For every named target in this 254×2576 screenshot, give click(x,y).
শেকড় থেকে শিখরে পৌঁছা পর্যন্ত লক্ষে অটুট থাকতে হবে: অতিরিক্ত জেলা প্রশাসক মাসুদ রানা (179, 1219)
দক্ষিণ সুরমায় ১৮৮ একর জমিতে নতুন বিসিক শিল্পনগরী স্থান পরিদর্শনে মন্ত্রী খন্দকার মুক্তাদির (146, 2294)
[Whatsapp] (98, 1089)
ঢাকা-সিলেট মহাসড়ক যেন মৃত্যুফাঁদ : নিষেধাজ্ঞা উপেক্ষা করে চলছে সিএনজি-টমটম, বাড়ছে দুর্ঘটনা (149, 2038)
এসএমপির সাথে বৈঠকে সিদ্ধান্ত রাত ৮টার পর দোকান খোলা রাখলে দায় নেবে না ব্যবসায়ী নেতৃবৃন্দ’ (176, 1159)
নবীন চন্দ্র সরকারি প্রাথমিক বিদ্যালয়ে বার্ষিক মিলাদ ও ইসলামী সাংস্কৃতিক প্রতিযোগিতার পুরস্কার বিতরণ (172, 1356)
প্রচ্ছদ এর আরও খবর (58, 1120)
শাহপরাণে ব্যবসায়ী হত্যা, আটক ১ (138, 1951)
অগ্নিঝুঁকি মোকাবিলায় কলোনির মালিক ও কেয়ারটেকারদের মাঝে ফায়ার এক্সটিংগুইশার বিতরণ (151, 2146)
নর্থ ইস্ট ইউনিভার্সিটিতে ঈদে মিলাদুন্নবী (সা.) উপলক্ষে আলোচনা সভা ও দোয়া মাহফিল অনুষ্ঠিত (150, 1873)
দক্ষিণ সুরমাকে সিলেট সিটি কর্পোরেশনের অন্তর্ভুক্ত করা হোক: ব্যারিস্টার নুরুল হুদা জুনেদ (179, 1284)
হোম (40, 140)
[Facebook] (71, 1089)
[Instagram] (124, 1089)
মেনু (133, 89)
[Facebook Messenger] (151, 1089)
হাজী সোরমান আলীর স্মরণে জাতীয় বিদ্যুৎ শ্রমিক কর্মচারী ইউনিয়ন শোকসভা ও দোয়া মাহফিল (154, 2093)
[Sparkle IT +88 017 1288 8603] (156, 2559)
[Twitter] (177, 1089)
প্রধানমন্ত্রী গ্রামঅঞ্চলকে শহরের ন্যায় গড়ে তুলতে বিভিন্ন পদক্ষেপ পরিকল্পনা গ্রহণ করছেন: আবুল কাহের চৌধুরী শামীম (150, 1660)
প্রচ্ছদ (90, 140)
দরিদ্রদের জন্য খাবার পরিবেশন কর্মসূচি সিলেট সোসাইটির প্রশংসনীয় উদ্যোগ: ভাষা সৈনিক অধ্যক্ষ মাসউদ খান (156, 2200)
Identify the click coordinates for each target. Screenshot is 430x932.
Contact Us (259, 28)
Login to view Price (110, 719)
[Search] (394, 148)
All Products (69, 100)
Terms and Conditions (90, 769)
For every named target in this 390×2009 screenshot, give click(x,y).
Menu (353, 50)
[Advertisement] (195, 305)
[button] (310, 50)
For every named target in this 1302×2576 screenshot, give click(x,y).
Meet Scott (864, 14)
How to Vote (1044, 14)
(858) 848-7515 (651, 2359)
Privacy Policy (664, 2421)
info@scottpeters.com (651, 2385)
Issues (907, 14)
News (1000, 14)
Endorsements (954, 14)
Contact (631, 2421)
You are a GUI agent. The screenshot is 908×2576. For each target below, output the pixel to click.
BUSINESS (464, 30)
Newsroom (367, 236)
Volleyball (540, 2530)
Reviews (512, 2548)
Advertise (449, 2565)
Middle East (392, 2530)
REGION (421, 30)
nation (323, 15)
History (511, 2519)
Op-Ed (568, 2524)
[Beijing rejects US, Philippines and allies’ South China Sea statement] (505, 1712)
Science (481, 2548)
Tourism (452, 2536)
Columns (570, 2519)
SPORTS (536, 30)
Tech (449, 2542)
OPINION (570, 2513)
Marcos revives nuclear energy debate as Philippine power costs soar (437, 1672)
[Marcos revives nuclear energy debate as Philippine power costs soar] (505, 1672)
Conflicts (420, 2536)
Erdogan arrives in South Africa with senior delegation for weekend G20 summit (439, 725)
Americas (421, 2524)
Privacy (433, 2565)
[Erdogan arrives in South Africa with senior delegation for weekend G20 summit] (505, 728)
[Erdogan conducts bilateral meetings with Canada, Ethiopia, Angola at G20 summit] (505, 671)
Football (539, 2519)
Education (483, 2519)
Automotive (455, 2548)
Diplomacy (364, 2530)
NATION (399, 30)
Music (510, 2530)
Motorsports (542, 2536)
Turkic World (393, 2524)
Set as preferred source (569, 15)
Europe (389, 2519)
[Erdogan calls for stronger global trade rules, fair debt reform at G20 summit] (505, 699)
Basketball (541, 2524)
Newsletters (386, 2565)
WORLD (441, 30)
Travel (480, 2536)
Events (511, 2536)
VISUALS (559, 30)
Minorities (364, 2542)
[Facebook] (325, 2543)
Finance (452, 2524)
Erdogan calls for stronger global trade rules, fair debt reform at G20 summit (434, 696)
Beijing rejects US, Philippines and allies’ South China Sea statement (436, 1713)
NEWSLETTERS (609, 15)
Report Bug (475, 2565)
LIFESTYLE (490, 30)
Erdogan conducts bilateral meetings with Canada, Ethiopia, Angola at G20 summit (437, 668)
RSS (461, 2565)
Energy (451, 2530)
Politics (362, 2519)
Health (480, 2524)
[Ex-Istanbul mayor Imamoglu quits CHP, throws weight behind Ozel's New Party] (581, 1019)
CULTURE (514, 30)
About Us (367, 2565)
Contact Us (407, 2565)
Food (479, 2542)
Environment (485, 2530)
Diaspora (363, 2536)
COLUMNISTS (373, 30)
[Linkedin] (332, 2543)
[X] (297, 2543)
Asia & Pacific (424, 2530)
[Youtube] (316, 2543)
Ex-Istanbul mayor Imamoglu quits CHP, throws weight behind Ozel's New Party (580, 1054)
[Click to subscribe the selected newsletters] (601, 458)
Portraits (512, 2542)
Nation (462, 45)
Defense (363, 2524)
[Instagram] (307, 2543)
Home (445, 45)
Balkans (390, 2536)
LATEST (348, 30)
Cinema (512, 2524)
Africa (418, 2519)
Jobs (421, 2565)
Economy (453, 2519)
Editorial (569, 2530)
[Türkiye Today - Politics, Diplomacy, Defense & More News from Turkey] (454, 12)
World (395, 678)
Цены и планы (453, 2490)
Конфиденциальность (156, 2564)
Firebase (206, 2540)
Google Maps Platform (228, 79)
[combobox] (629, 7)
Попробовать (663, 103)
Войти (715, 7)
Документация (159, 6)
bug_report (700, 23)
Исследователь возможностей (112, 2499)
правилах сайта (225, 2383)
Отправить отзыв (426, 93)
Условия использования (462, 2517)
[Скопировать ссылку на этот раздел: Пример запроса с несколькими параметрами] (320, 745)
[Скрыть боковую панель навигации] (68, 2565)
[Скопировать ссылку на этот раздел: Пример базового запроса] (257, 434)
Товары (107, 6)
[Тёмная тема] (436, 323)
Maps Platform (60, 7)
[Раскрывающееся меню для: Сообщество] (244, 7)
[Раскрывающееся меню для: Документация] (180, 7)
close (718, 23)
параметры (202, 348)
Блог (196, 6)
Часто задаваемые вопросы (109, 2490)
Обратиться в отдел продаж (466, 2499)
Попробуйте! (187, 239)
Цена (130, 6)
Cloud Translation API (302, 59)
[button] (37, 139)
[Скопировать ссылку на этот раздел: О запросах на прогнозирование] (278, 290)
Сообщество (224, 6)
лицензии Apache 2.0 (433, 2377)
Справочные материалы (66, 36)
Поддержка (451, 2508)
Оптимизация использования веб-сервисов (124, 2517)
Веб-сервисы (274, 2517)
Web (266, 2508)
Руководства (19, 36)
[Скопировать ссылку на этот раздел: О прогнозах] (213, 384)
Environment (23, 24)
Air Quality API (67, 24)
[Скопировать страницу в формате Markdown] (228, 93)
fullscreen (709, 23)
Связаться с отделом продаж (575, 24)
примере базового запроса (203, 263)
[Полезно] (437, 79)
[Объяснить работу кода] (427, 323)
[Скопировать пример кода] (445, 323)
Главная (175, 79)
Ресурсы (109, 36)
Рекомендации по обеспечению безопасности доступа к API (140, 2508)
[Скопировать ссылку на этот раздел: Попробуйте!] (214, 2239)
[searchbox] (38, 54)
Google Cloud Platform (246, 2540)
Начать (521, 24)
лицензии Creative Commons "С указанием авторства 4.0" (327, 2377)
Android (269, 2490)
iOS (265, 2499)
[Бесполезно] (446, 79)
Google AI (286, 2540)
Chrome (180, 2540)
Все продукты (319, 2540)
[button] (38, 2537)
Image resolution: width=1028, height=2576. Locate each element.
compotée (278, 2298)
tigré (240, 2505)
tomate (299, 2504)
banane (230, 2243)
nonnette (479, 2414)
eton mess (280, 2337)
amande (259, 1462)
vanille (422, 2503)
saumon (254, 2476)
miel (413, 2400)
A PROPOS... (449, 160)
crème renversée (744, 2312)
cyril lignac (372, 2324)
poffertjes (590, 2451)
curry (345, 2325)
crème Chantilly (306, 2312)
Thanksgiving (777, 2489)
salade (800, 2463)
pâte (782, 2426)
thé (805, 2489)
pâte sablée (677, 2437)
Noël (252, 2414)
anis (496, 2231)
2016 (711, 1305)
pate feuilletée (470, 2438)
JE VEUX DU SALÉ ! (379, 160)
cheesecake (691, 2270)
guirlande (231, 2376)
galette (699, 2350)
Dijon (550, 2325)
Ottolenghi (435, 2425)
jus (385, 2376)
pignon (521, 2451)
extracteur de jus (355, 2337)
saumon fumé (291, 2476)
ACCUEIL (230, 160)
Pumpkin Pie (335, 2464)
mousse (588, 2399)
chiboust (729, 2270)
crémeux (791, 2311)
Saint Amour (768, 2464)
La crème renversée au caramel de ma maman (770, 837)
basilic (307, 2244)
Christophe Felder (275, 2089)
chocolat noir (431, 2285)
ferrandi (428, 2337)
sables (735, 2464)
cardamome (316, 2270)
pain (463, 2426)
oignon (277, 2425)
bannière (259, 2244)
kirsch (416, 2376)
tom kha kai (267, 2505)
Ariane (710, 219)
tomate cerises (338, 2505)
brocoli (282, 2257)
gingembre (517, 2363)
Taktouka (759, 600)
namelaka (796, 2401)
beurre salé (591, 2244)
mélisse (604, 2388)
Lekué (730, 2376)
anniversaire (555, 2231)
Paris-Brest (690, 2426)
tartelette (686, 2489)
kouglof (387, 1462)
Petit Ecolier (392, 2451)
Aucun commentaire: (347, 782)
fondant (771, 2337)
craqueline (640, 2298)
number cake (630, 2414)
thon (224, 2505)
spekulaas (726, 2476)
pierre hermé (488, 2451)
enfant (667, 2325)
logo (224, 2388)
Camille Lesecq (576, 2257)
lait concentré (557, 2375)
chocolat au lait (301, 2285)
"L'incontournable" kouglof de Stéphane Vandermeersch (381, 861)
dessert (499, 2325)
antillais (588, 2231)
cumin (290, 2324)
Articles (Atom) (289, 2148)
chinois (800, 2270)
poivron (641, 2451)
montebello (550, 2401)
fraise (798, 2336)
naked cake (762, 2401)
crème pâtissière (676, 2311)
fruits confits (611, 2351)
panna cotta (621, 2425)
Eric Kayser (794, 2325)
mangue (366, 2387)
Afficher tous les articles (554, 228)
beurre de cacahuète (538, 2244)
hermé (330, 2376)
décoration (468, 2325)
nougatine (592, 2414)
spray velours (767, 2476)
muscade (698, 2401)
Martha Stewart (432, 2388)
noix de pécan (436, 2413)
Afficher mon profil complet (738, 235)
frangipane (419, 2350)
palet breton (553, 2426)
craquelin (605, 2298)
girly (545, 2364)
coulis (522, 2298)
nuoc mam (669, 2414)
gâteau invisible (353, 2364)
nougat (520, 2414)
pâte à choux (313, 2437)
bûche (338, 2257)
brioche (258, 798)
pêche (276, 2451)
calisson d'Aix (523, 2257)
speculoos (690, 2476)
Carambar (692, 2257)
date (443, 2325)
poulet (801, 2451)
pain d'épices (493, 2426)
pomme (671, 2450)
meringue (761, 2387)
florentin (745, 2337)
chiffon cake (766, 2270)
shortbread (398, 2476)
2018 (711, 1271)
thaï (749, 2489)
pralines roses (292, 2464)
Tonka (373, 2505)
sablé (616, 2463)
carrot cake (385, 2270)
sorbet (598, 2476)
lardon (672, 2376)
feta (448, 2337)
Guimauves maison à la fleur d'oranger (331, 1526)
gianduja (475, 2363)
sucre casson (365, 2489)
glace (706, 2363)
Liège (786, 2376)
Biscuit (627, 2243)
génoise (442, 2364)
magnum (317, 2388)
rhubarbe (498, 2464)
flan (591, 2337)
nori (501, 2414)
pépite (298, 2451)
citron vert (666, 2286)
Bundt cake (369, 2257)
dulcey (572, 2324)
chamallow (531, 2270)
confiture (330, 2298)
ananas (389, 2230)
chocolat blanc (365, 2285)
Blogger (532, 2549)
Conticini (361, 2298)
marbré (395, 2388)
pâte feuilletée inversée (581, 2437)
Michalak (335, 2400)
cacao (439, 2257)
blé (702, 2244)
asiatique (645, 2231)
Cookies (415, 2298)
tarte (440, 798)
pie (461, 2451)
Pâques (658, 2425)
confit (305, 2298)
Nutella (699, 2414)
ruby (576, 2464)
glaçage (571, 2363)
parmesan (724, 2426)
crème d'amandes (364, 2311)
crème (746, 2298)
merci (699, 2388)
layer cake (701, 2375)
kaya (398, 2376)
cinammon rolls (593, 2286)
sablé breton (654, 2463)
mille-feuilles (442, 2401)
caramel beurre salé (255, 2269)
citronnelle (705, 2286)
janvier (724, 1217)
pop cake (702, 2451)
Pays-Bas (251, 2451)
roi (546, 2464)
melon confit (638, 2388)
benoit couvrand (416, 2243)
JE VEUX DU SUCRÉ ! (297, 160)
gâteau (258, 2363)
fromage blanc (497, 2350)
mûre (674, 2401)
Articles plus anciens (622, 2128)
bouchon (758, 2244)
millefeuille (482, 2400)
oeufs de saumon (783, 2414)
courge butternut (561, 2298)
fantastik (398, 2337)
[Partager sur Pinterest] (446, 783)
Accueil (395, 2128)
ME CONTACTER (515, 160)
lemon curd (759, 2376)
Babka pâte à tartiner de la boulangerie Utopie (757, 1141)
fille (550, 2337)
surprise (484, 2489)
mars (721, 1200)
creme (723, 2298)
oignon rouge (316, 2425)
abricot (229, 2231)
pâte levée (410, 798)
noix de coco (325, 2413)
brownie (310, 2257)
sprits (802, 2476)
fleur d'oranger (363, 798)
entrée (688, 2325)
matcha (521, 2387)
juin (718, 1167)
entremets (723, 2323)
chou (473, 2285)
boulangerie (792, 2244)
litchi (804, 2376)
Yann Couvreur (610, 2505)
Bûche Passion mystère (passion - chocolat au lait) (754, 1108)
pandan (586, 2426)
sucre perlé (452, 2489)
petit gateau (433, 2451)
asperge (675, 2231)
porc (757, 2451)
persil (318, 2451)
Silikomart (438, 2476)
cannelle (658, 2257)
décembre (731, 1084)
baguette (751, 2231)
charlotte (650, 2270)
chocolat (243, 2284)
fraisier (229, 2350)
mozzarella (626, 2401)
########################################
Prompt: Only one stretch of the data above is needed. Restate it word for word, from the line containing "Americas (421, 2524)" through the line containing "[Instagram] (307, 2543)", both ends included.

Reply:
Americas (421, 2524)
Privacy (433, 2565)
[Erdogan arrives in South Africa with senior delegation for weekend G20 summit] (505, 728)
[Erdogan conducts bilateral meetings with Canada, Ethiopia, Angola at G20 summit] (505, 671)
Football (539, 2519)
Education (483, 2519)
Automotive (455, 2548)
Diplomacy (364, 2530)
NATION (399, 30)
Music (510, 2530)
Motorsports (542, 2536)
Turkic World (393, 2524)
Set as preferred source (569, 15)
Europe (389, 2519)
[Erdogan calls for stronger global trade rules, fair debt reform at G20 summit] (505, 699)
Basketball (541, 2524)
Newsletters (386, 2565)
WORLD (441, 30)
Travel (480, 2536)
Events (511, 2536)
VISUALS (559, 30)
Minorities (364, 2542)
[Facebook] (325, 2543)
Finance (452, 2524)
Erdogan calls for stronger global trade rules, fair debt reform at G20 summit (434, 696)
Beijing rejects US, Philippines and allies’ South China Sea statement (436, 1713)
NEWSLETTERS (609, 15)
Report Bug (475, 2565)
LIFESTYLE (490, 30)
Erdogan conducts bilateral meetings with Canada, Ethiopia, Angola at G20 summit (437, 668)
RSS (461, 2565)
Energy (451, 2530)
Politics (362, 2519)
Health (480, 2524)
[Ex-Istanbul mayor Imamoglu quits CHP, throws weight behind Ozel's New Party] (581, 1019)
CULTURE (514, 30)
About Us (367, 2565)
Contact Us (407, 2565)
Food (479, 2542)
Environment (485, 2530)
Diaspora (363, 2536)
COLUMNISTS (373, 30)
[Linkedin] (332, 2543)
[X] (297, 2543)
Asia & Pacific (424, 2530)
[Youtube] (316, 2543)
Ex-Istanbul mayor Imamoglu quits CHP, throws weight behind Ozel's New Party (580, 1054)
[Click to subscribe the selected newsletters] (601, 458)
Portraits (512, 2542)
Nation (462, 45)
Defense (363, 2524)
[Instagram] (307, 2543)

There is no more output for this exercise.